Il ne peut décrocher son regard d’elle.

Elle l’impressionne de plus en plus, par sa confiance en elle, son courage, sa prestance. Elle n’est décidément plus du tout la même qu’à ses dix-huit ans, mais elle le séduit encore plus aujourd’hui.

Il remarque ses petits regards réguliers en arrière, à son attention. Il croit bien l’avoir vu rougir légèrement, à la limite entre la timidité et l’allumeuse. Et son sourire charmeur lorsqu’elle s’aperçoit qu’il la regarde toujours. Il est persuadé qu’elle se sent flattée. Elle peut ! Car ce qu’il ressent en ce moment même, c’est bien une profonde admiration pour la femme merveilleuse qu’elle est désormais.

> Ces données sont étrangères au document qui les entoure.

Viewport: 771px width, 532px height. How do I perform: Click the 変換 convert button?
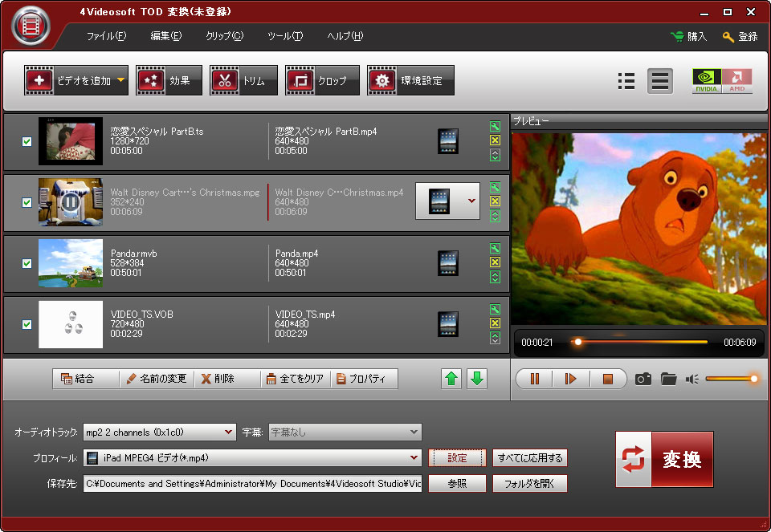[664, 459]
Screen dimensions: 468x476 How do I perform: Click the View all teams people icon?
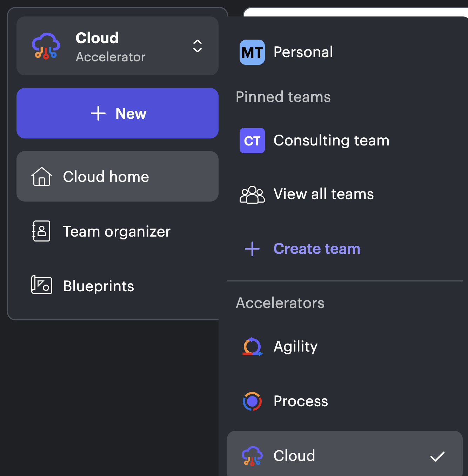pyautogui.click(x=252, y=194)
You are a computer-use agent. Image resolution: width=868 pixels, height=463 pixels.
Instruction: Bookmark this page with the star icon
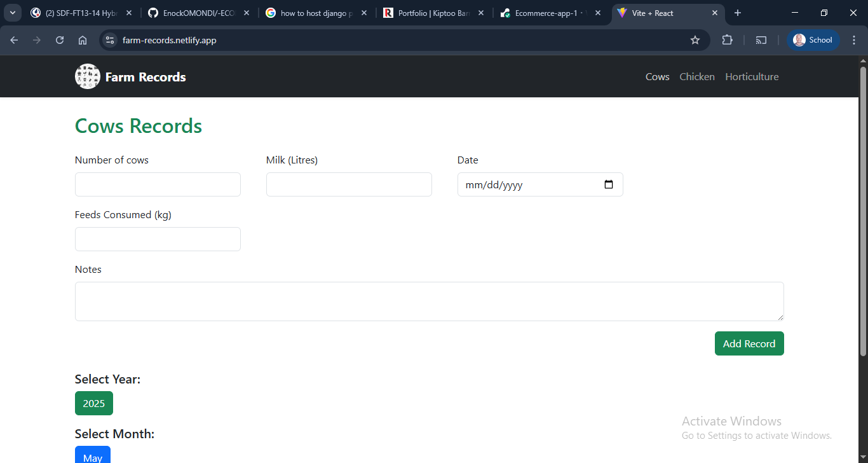click(x=695, y=40)
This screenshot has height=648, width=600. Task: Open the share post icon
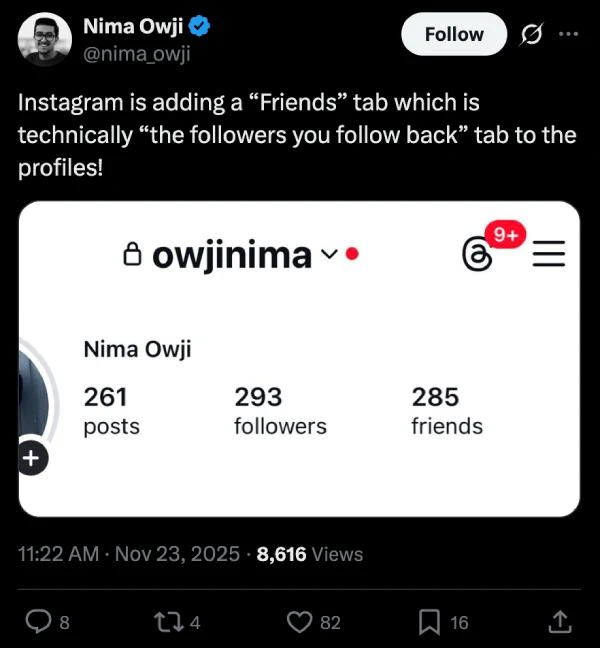pyautogui.click(x=561, y=622)
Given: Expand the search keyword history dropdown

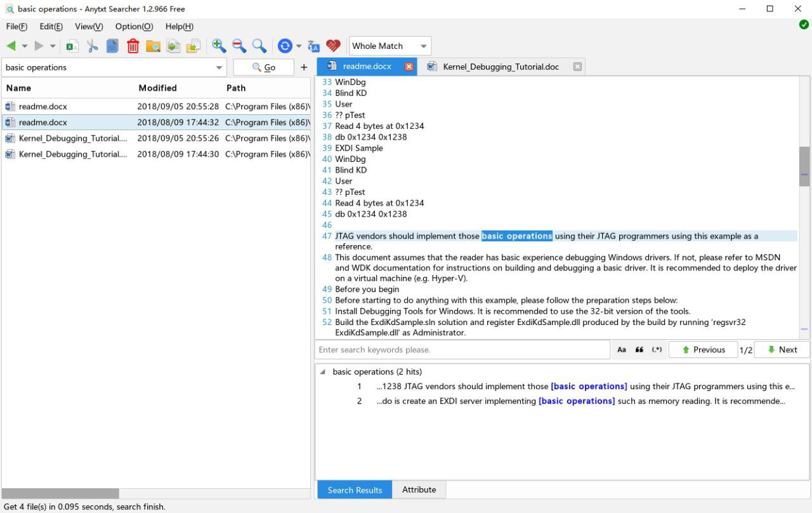Looking at the screenshot, I should [219, 67].
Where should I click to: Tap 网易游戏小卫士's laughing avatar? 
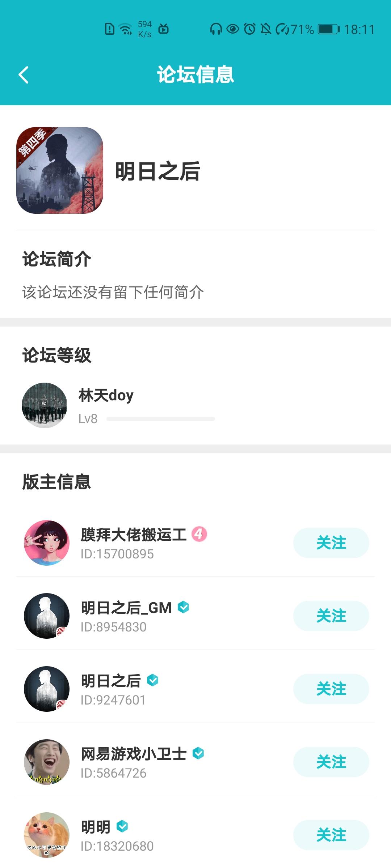47,762
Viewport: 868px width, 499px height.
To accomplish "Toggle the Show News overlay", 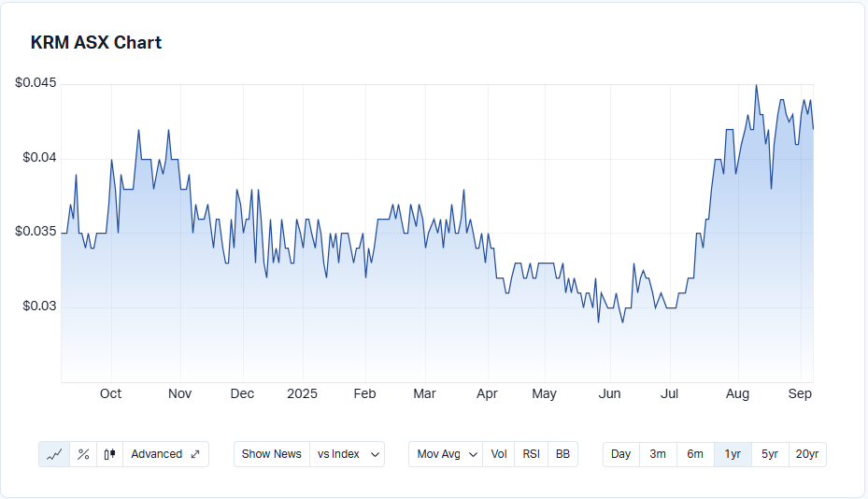I will tap(271, 454).
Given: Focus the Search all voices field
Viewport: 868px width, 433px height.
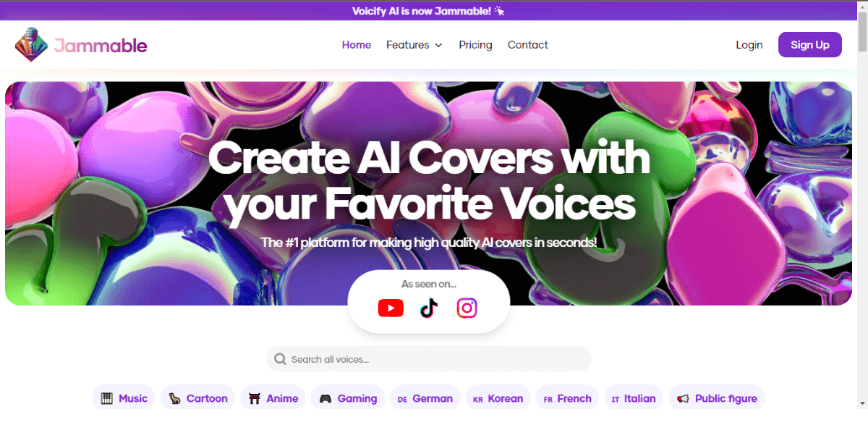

Il se demande alors si elle serait cette femme s’il ne l’avait pas quitté à l’époque. Peut-être est-ce parce qu’il l’a abandonné qu’elle a pu devenir si belle, charmante, séduisante, forte et indépendante ?

A cette pensée, son cœur se serre. Il est à la fois fier et triste. Fier, car ce serait finalement un peu grâce à lui qu’elle a tant évoluée, jusqu’à être la femme fatale qui plait tant aux hommes à ce jour. Mais en même temps, il se sent triste de ne pas avoir été à ses côtés pour l’aider dans cet accomplissement. Et que cela signifie que c’est son absence qui l’a le plus aidé à murir. A-t-il définitivement laissé passer sa chance avec elle ?

Toutes à ses réflexions, il ne la voit pas remonter sur l’estrade pour entonner un autre morceau, en duo avec le fameux « armoire à glace », jusqu’à ce que le son de sa voix lui parvienne à nouveau. Il se décale alors pour mieux l’admirer.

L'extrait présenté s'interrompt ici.